Número de agentes nas ruas poderia ser mais que o dobro 

Segundo Rodrigo, o Ministério da Saúde, através do parâmetro nacional, recomenda que Bariri poderia ter 18 agentes de combate de endemias – mais que o dobro do número atual (sete).
“Se houvesse 18 agentes de combate a endemias, o Ministério Público faria o repasse de 95% do salário desses 18 agentes. Hoje, somos sete; éramos oito até semana passada. Quando entrei na Vigilância em 2002, a equipe contava com 10 agentes que cobriam em torno de 500 quadras. Hoje em dia, o município possui 900 quadras em seu perímetro urbano, contando apenas com sete agentes. Eu acho que essa balança está muito desigual, não é? Enquanto o perímetro urbano quase dobrou de tamanho, o número de agentes diminuiu”, conclui.

::::::::

* [Lista de tarefas]:
(A) Reescreva a parte do texto sobre os agentes de Bariri que começa em "Segundo Rodrigo, o" e segue até "número atual (sete).", trocando "parâmetro nacional" por "critério nacional".
(B) Escreva a continuação do texto sobre os agentes de Bariri a partir do ponto em que ele termina.

[Registros de uma fonte de dados]
::::::::

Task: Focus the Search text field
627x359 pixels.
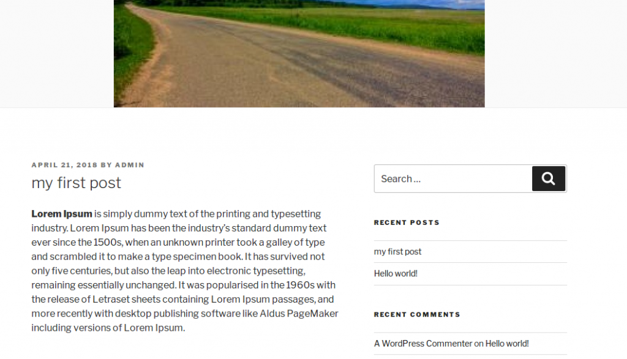Action: pyautogui.click(x=453, y=179)
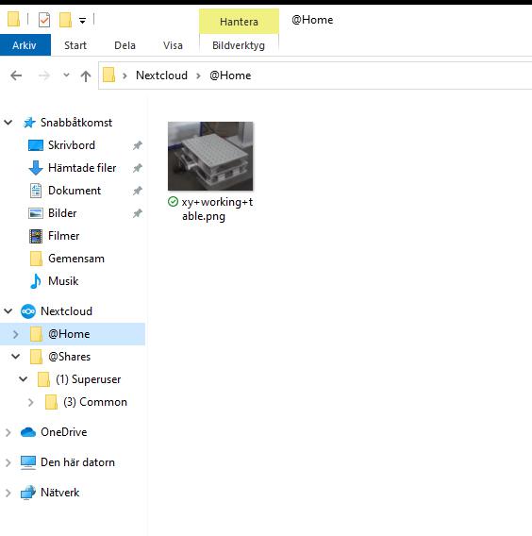Open OneDrive in the navigation pane

coord(63,432)
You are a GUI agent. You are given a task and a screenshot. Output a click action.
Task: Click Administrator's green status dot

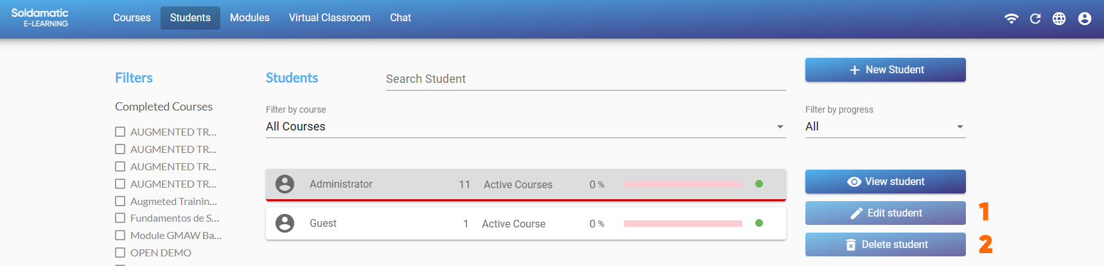pos(759,184)
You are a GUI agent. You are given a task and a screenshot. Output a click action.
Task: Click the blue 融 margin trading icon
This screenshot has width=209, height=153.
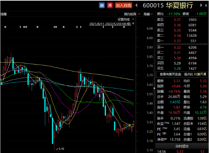101,5
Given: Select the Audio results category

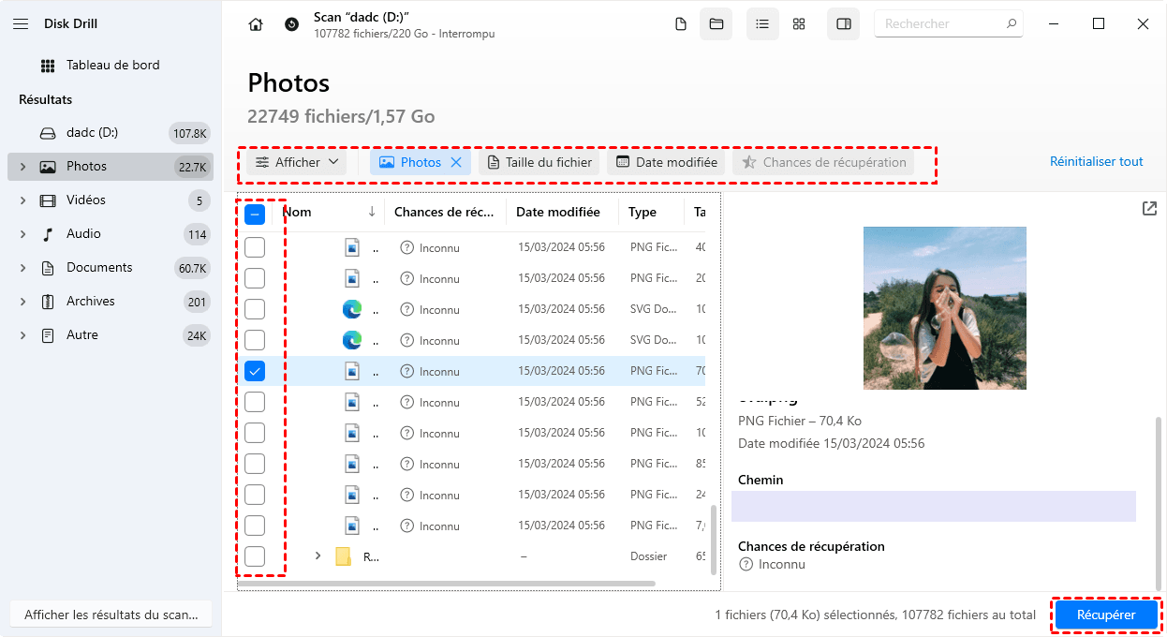Looking at the screenshot, I should [83, 234].
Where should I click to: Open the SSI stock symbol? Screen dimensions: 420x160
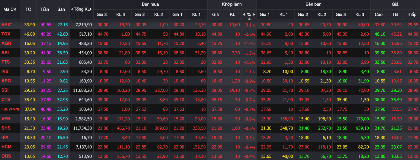click(5, 90)
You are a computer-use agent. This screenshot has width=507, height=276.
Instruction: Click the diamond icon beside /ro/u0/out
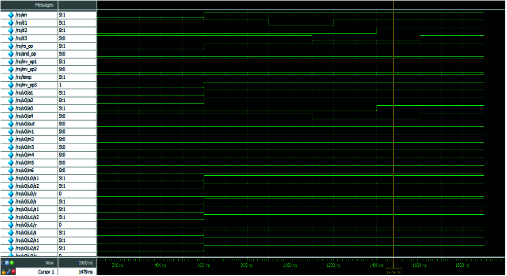pyautogui.click(x=11, y=124)
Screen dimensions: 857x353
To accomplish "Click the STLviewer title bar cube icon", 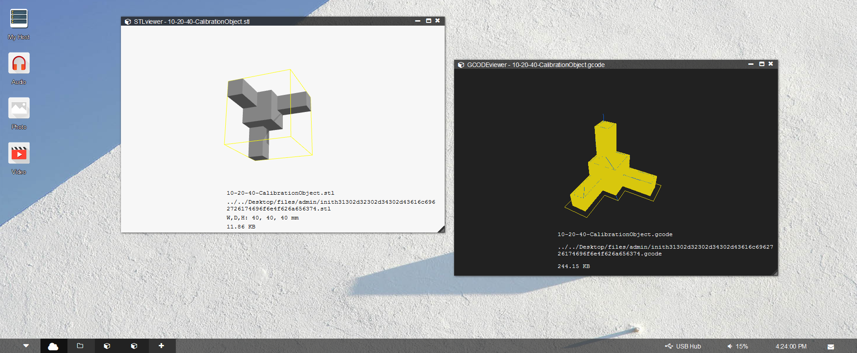I will click(x=128, y=22).
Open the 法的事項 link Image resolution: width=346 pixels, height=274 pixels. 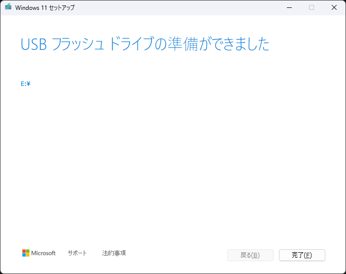coord(114,253)
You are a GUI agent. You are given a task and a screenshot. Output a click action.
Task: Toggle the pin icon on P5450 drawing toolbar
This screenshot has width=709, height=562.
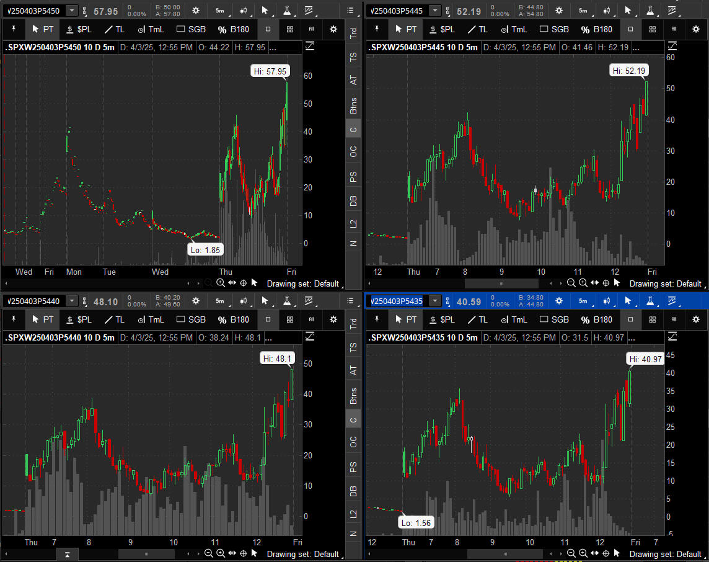(13, 29)
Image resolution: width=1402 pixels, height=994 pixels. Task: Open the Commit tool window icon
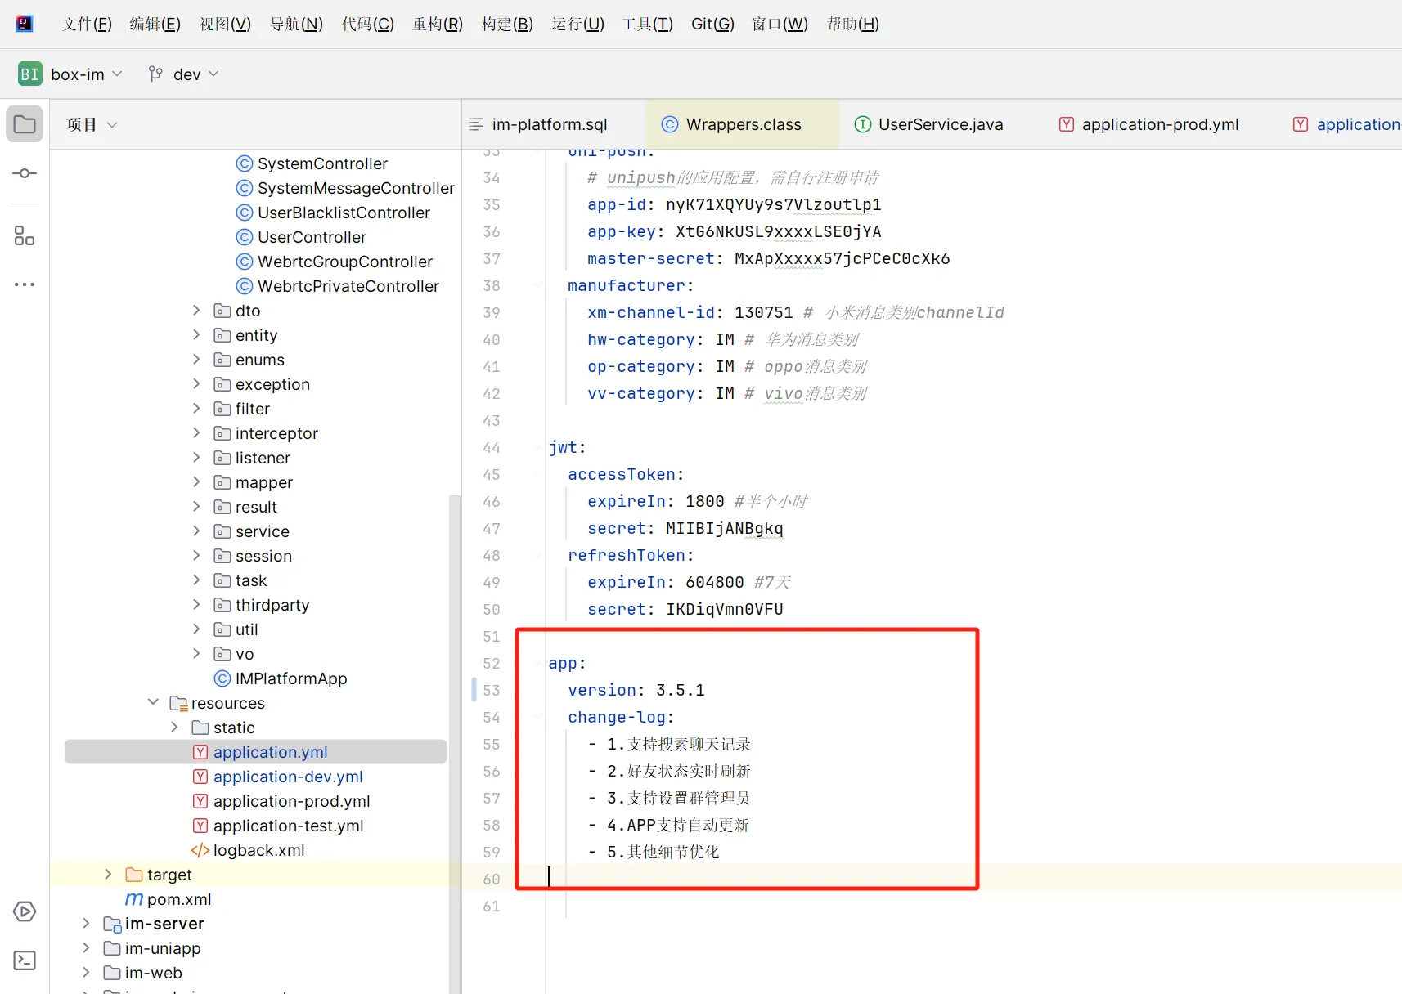click(x=25, y=173)
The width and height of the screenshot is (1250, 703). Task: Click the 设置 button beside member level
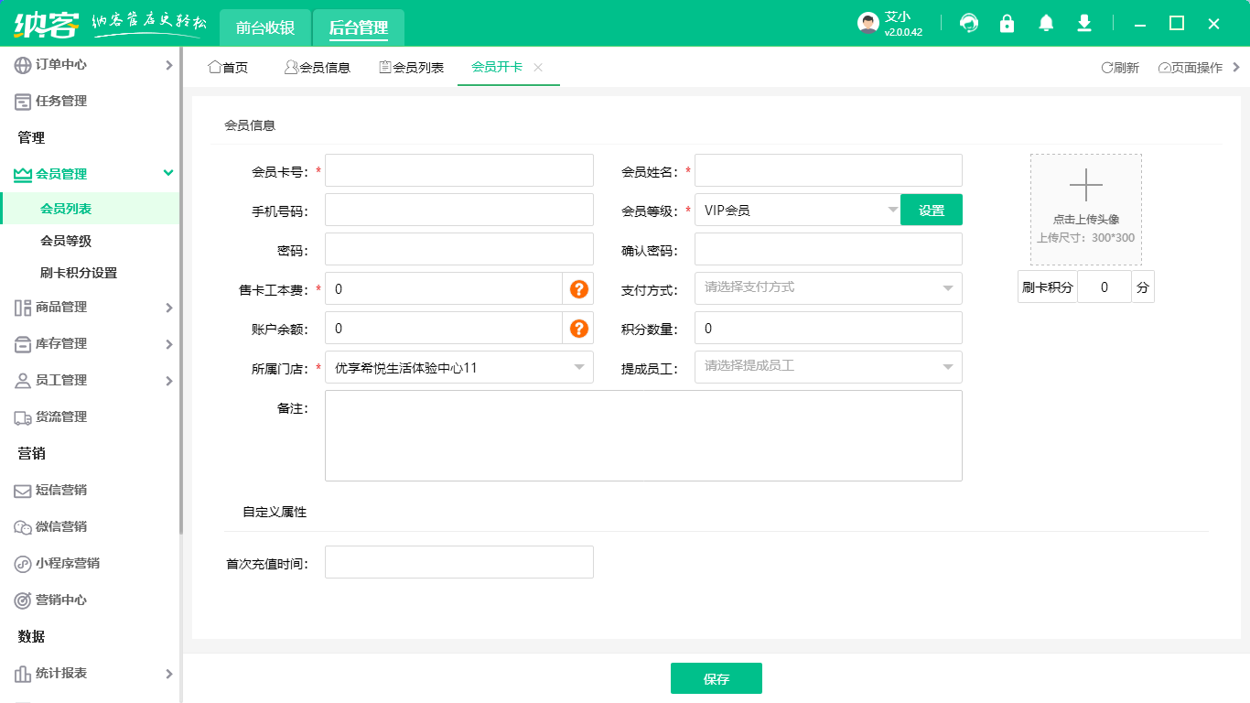point(931,211)
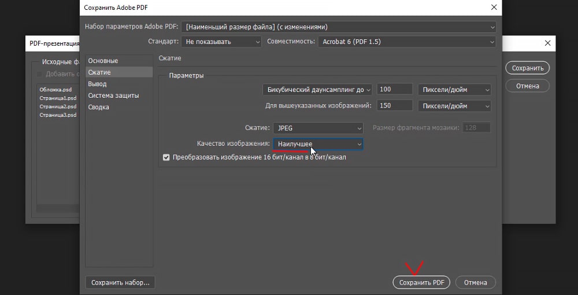578x295 pixels.
Task: Open units dropdown next to the 150 field
Action: [454, 106]
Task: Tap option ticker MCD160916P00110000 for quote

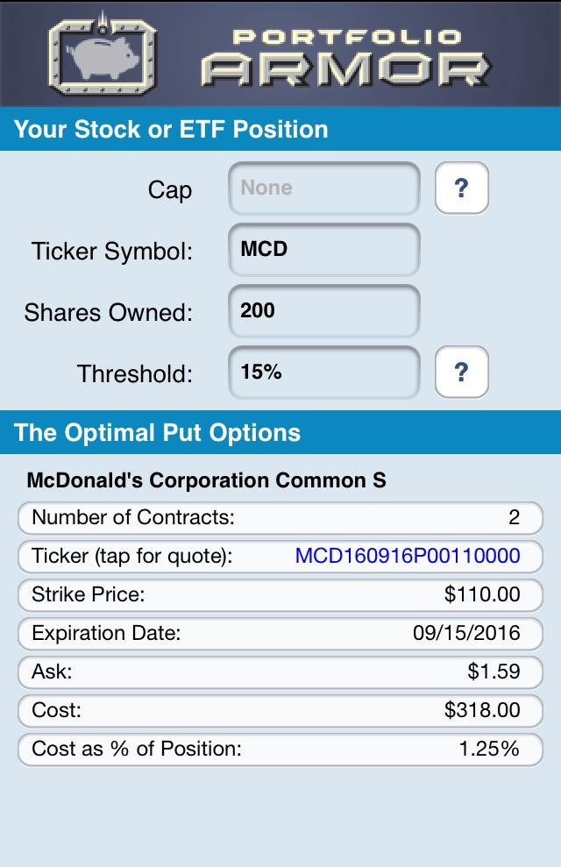Action: click(x=408, y=556)
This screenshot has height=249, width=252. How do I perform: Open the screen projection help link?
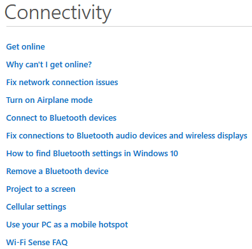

::::::::

* [Respostas do exercício]:
(A)
Segundo Rodrigo, o Ministério da Saúde, através do critério nacional, recomenda que Bariri poderia ter 18 agentes de combate de endemias – mais que o dobro do número atual (sete).

(B)
Ele garante que a Vigilância Epidemiológica levou a demanda sobre a contratação de mais agentes à Diretoria Municipal de Saúde, pasta comandada por Irene Chagas. No entanto, a solicitação não foi atendida. 
“Mesmo com repasse de 95% do salário feito pelo Governo Federal, as palavras da diretora foram que o município não dispunha de contrapartida para pagar o vale alimentação e os encargos para fazer essas contratações”, argumenta Rodrigo.
Na sequência, o agente fez uma comparação. De acordo com ele, o trabalho de nebulização costal feito por uma empresa terceirizada, custa, diariamente, R$  3.350,00 aos cofres públicos.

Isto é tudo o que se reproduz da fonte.